• [Aim of the exercise]:
Output the entries below exactly as written, omitting pictures.

◇ ◇ ◇ ◇

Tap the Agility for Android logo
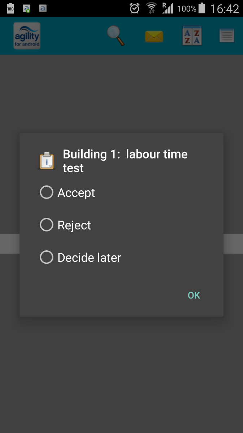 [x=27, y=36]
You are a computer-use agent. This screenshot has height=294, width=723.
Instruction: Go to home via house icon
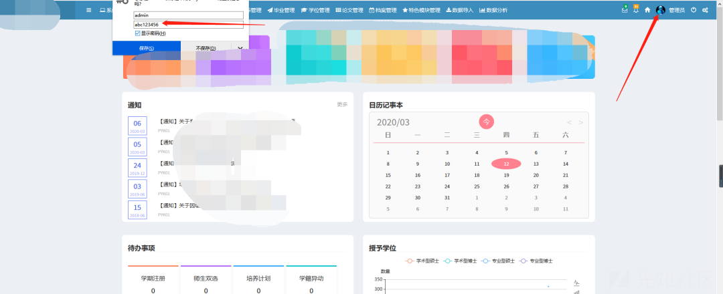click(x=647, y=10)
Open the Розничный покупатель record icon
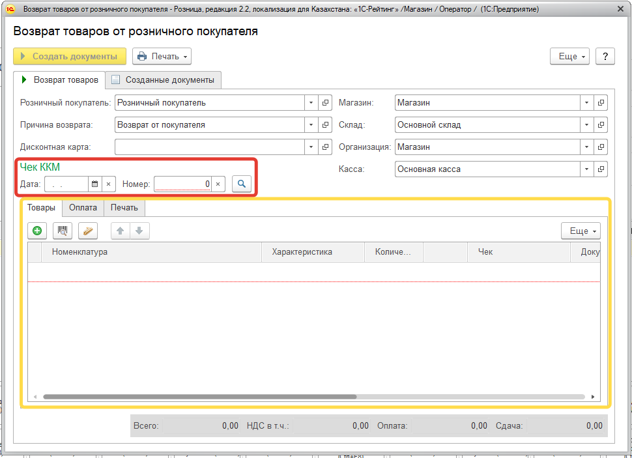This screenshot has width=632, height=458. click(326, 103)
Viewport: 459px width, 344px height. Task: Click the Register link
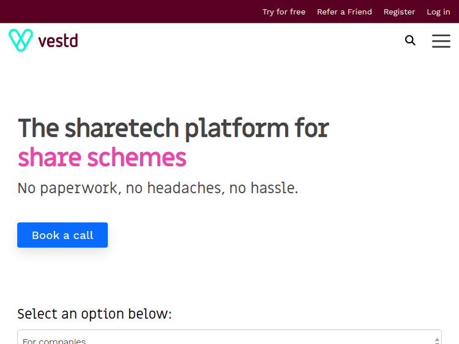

◇ ◇ ◇ ◇

• [Solution for this exercise]:
Tap the Agility for Android logo
 [x=27, y=36]
You are a computer-use agent. This screenshot has height=294, width=723.
Instruction: Go to home via house icon
click(x=647, y=10)
Open the Розничный покупатель record icon
This screenshot has width=632, height=458. click(326, 103)
Viewport: 459px width, 344px height. Task: Click the Register link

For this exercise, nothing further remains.